What is required ->
Change "menu" to "tab" in the listing from the line with "Where should I click to: Open" to the line with "This screenshot has width=640, height=360.", and reproduce only those lines with nothing else altered. Leave the pictures out of the answer.

Records to process ->
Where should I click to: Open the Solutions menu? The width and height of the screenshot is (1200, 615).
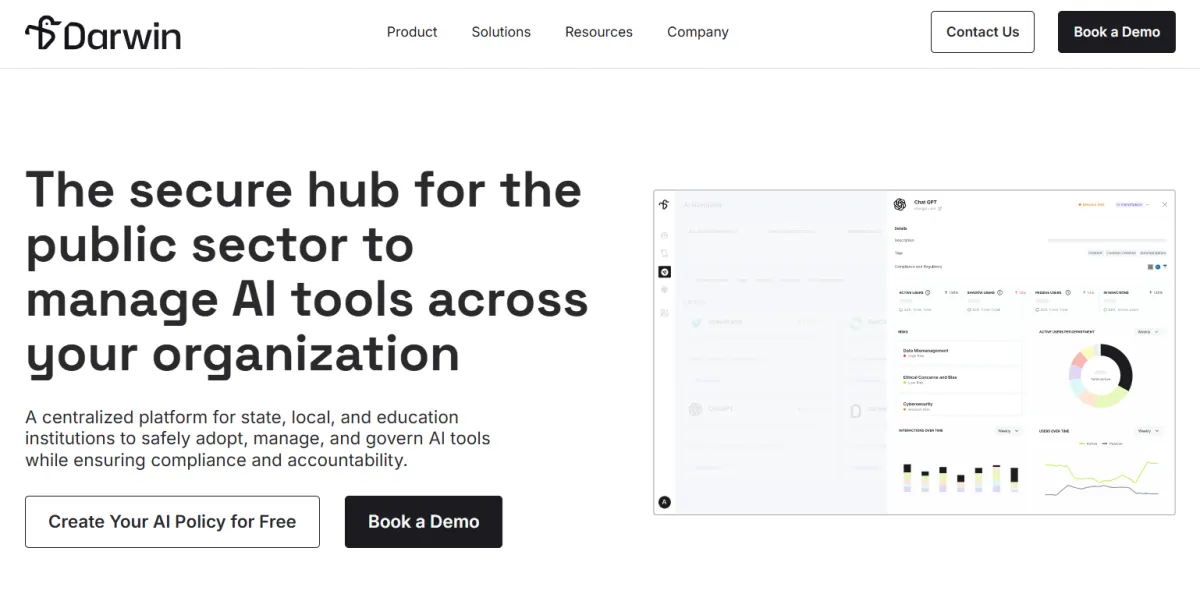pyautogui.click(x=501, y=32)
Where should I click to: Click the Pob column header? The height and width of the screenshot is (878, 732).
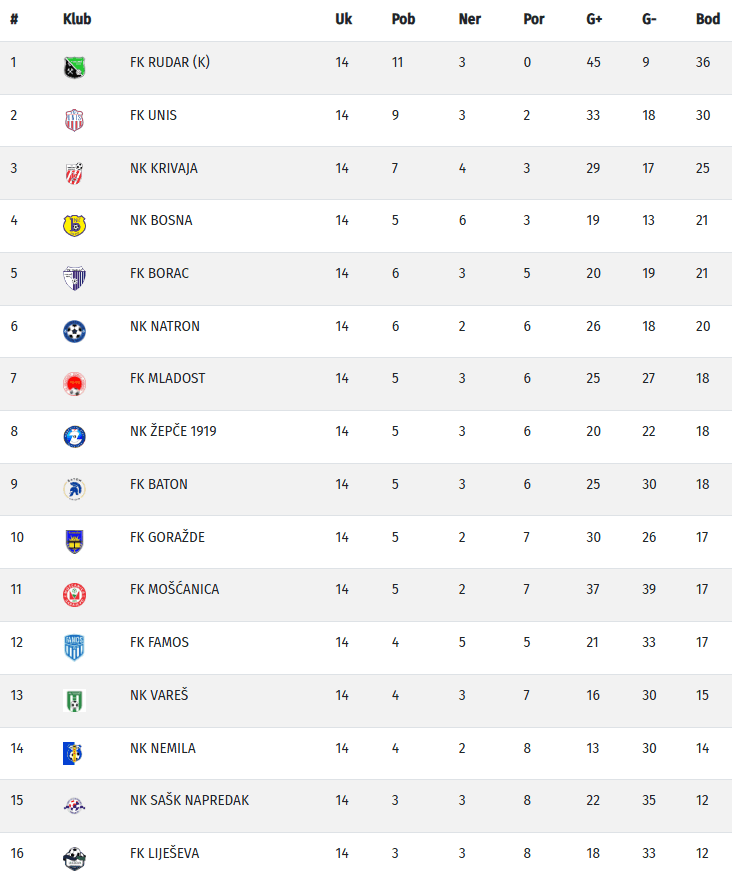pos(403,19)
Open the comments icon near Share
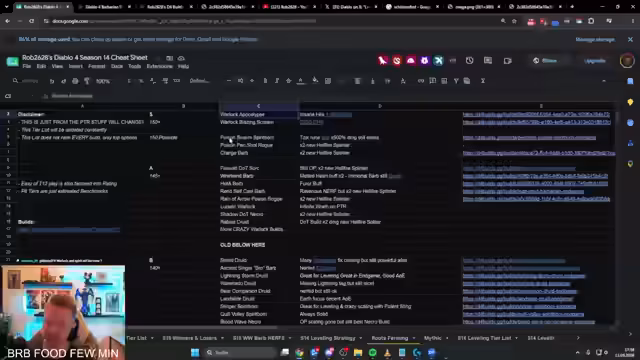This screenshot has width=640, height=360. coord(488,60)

---

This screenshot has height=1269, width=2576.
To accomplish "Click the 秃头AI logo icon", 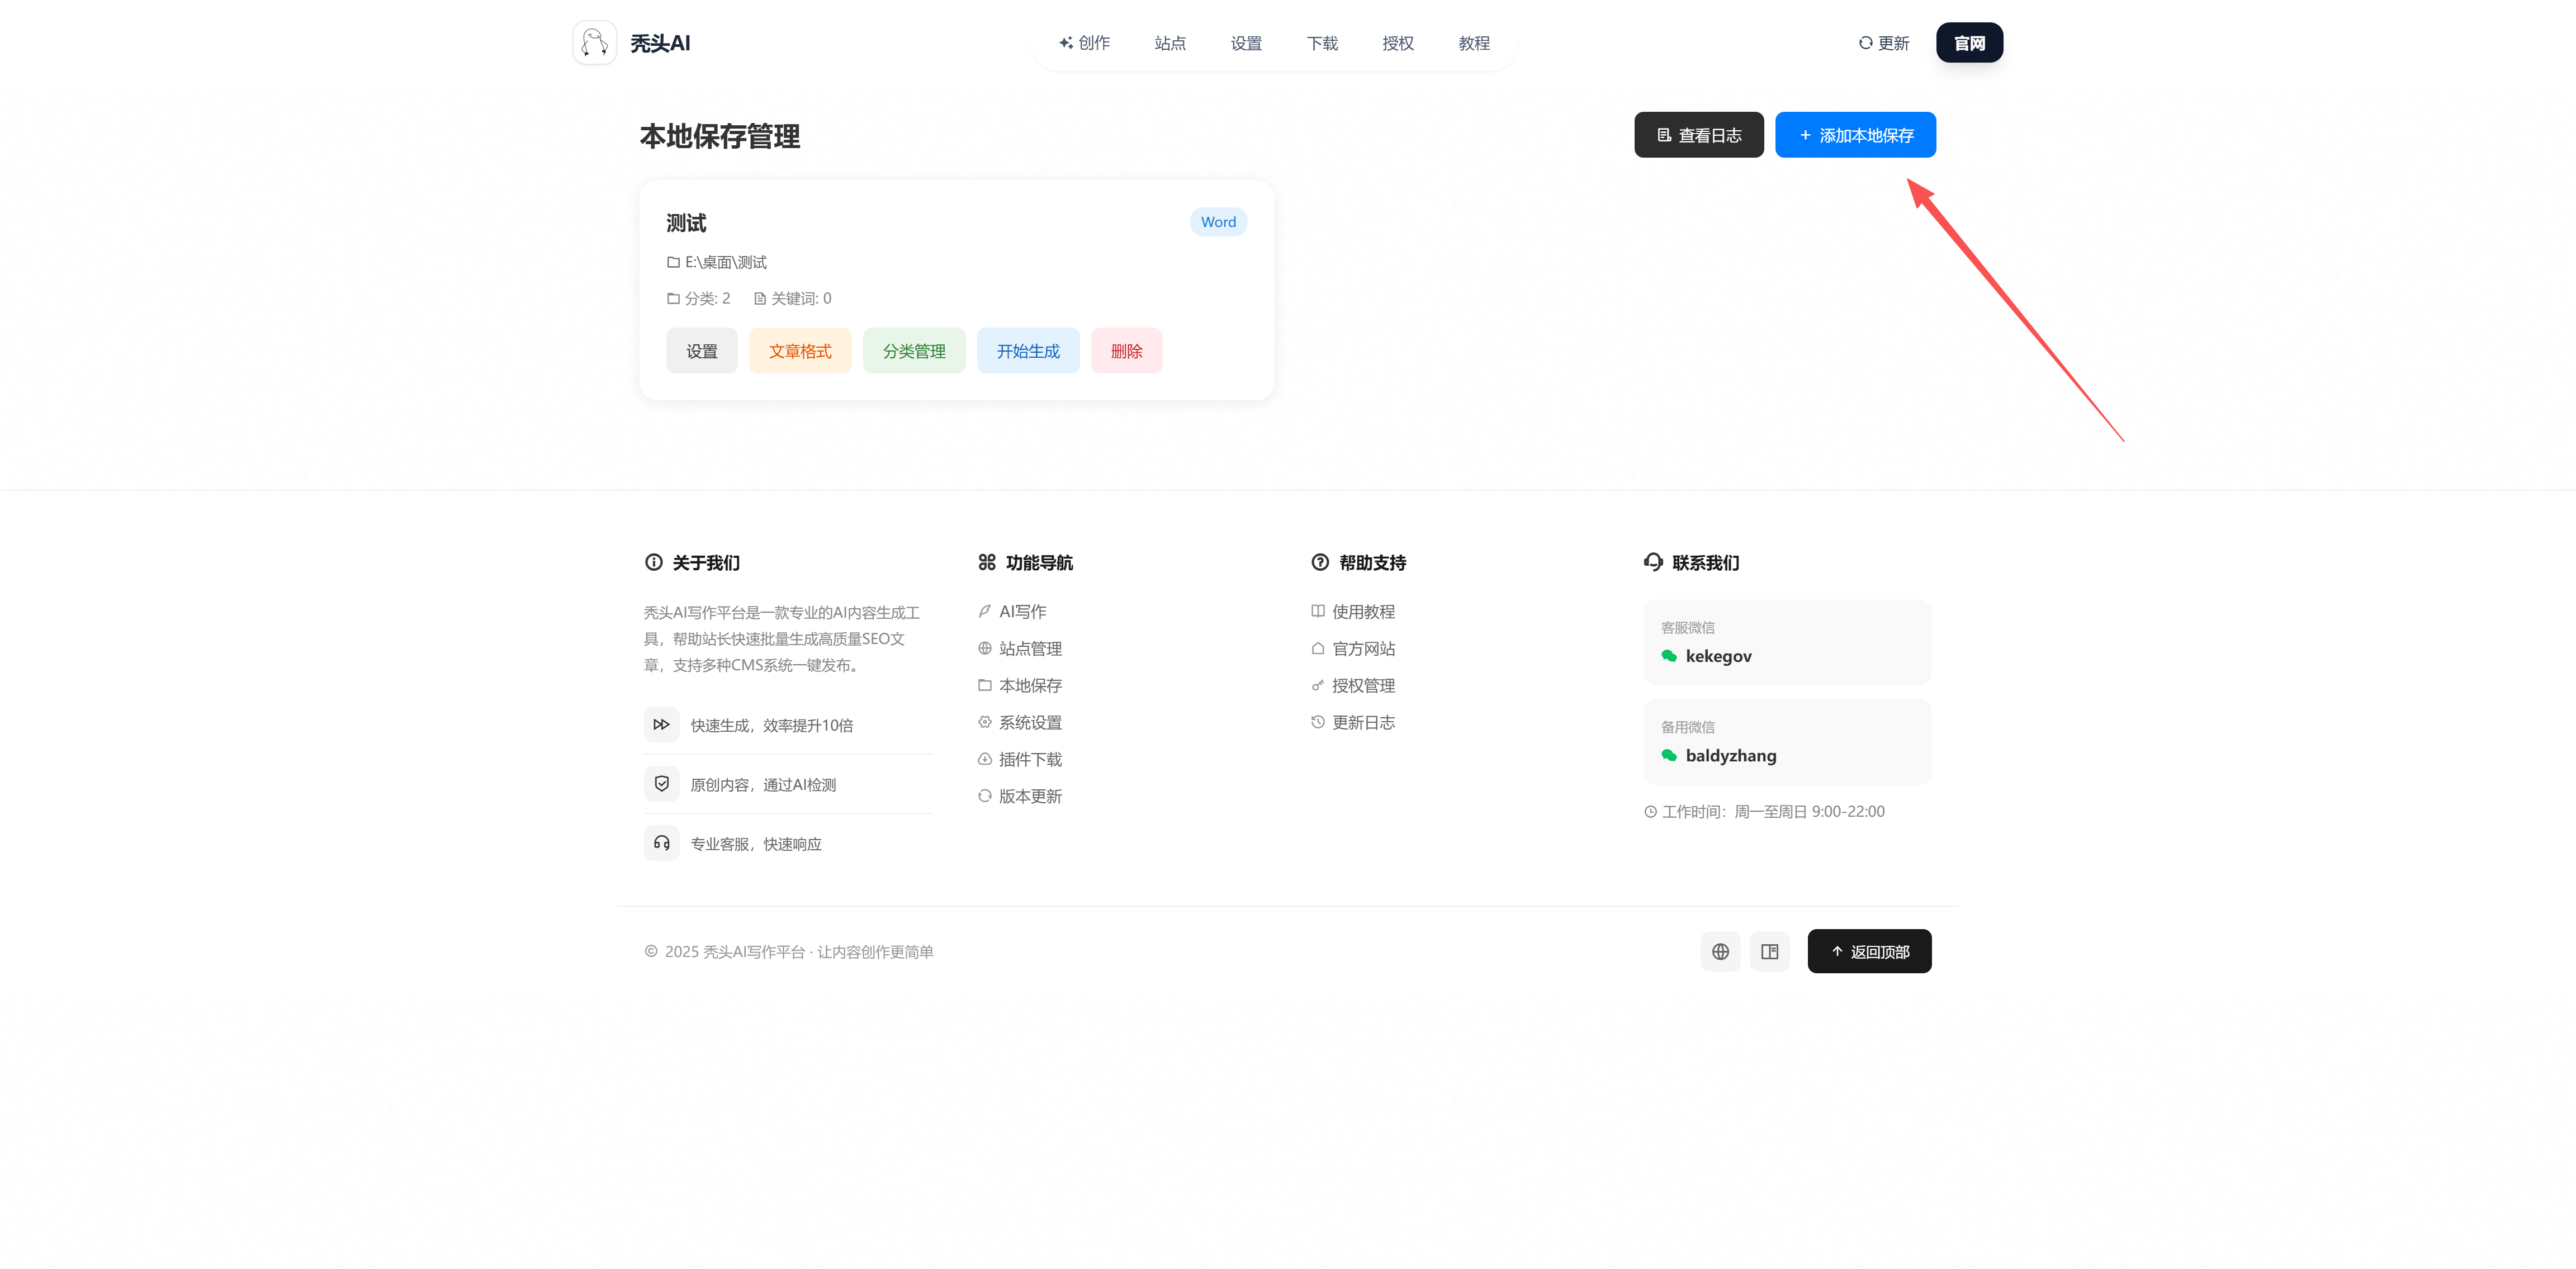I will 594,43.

Exercise response ->
Where should I click to: Open the Solutions tab? The width and height of the screenshot is (1200, 615).
pyautogui.click(x=501, y=32)
Where should I click to: Click the Pob column header? The height and width of the screenshot is (878, 732).
pos(403,19)
Open the comments icon near Share
This screenshot has width=640, height=360. coord(488,60)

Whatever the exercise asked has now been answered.